The district judge granted summary judgment in favor of all the defendants. She reasoned that the plaintiffs had failed to prove they had a federally protected property interest in Dr. Babchuk's hospital privileges or in the contract between his professional corporation and the hospital. An alternative ground for affirmance urged by the defendants is that the conduct of which Babchuk complains is not state action and is therefore not actionable under 42 U.S.C. § 1983.
The hospital's medical-staff bylaws provide that a physician's privileges may be summarily suspended “whenever action must be taken immediately in the best interest of patient care or ... the failure to take prompt action may result in imminent danger to the life, health, or safety of any such person in the Hospital ... and such summary suspension shall become effective immediately upon imposition.” In June 2012 Dr. Babchuk's staff privileges, and thus his authority to provide medical services at the hospital, were summarily suspended by a four-member peer review committee (although the bylaws required only a three-member committee) on the ground that he had delayed for eight days in dictating a report on the result of an ultrasound performed on a patient in the hospital's emergency room. The hospital defendants claim that the patient had been in the thirtieth week of her pregnancy when she arrived in the emergency room and that shortly after she had the ultrasound she was transferred by ambulance to another hospital, where she gave birth prematurely. During the eight days in which Dr. Babchuk was dithering, he allegedly had instructed members of the hospital's staff to make the ultrasound results “go away” or (what amounts to the same thing) delete the record of the results of the ultrasound. Dr. Babchuk disputes these allegations.

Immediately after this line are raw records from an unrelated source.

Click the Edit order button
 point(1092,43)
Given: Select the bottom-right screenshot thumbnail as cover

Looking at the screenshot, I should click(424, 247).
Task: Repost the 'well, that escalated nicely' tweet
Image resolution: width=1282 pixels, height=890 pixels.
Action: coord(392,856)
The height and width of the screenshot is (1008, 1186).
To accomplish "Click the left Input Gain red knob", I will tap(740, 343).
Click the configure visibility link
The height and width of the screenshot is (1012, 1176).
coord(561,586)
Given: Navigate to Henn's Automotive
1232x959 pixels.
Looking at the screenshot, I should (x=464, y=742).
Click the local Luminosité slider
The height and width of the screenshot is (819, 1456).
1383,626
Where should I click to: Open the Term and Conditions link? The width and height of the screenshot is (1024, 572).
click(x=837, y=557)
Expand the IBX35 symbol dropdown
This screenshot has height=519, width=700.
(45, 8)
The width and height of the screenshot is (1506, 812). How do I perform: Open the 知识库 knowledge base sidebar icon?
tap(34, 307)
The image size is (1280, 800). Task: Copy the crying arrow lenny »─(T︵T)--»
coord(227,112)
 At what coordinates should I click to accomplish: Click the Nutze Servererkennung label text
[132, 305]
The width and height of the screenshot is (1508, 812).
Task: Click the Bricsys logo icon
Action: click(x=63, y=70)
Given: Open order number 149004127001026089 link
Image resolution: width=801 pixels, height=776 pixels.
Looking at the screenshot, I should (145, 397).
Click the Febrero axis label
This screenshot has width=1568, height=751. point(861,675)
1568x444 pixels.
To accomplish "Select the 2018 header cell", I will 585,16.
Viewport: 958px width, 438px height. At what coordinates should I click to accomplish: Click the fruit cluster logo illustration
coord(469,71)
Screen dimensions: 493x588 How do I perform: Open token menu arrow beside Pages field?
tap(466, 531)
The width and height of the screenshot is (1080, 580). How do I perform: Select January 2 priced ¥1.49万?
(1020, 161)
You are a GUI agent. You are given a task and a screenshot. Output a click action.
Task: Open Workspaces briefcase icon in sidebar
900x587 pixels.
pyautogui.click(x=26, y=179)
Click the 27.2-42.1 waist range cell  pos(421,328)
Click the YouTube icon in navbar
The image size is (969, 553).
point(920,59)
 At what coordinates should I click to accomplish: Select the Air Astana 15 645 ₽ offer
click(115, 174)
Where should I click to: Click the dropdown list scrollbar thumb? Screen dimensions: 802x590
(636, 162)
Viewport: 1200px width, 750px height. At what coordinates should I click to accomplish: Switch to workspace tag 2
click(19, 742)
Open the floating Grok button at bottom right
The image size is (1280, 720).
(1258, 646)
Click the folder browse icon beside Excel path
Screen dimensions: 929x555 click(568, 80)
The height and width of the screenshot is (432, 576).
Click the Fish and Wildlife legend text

The summary suspension of his privileges was quickly followed by the cancellation of his professional corporation's contract with the hospital. And the following month (July 2012) the hospital's Medical Executive Committee voted to continue Babchuk's suspension. A hearing before an ad hoc committee was held in October at Babchuk's request. The committee voted unanimously to make the suspension permanent. Babchuk was told he could appeal the committee's decision to the hospital's board of directors, but he declined to do so, and so the cancellation of his medical privileges was made permanent.
His principal argument is that by reporting the suspension of his medical privileges to Indiana's medical licensing board and the National Practitioner Data Bank, as required by both federal and Indiana law, see 42 U.S.C. §§ 11133(a)(1)(A), 11134(c)(2); 45 C.F.R. § 60.12; Ind.Code § 16–21–2–6, the hospital had “blemished” his medical license and by doing so had deprived him of property. A medical license is deemed property within the meaning of the due process clause if state law not only creates an entitlement to the license but also establishes criteria for imposing professional discipline should the license be abused by its holder. See Fleury v. Clayton, 847 F.2d 1229, 1232 (7th Cir.1988); Abcarian v. McDonald, 617 F.3d 931, 942 (7th Cir.2010); cf. Board of Regents v. Roth, 408 U.S. 564, 577, 92 S.Ct. 2701, 33 L.Ed.2d 548 (1972); Cain v. Larson, 879 F.2d 1424, 1426–27 (7th Cir.1989). But a harm to reputation caused by a state official's statements is a denial of due process only if the harm is to an interest that the law recognizes as an interest in property. See Paul v. Davis, 424 U.S. 693, 701–12, 96 S.Ct. 1155, 47 L.Ed.2d 405 (1976).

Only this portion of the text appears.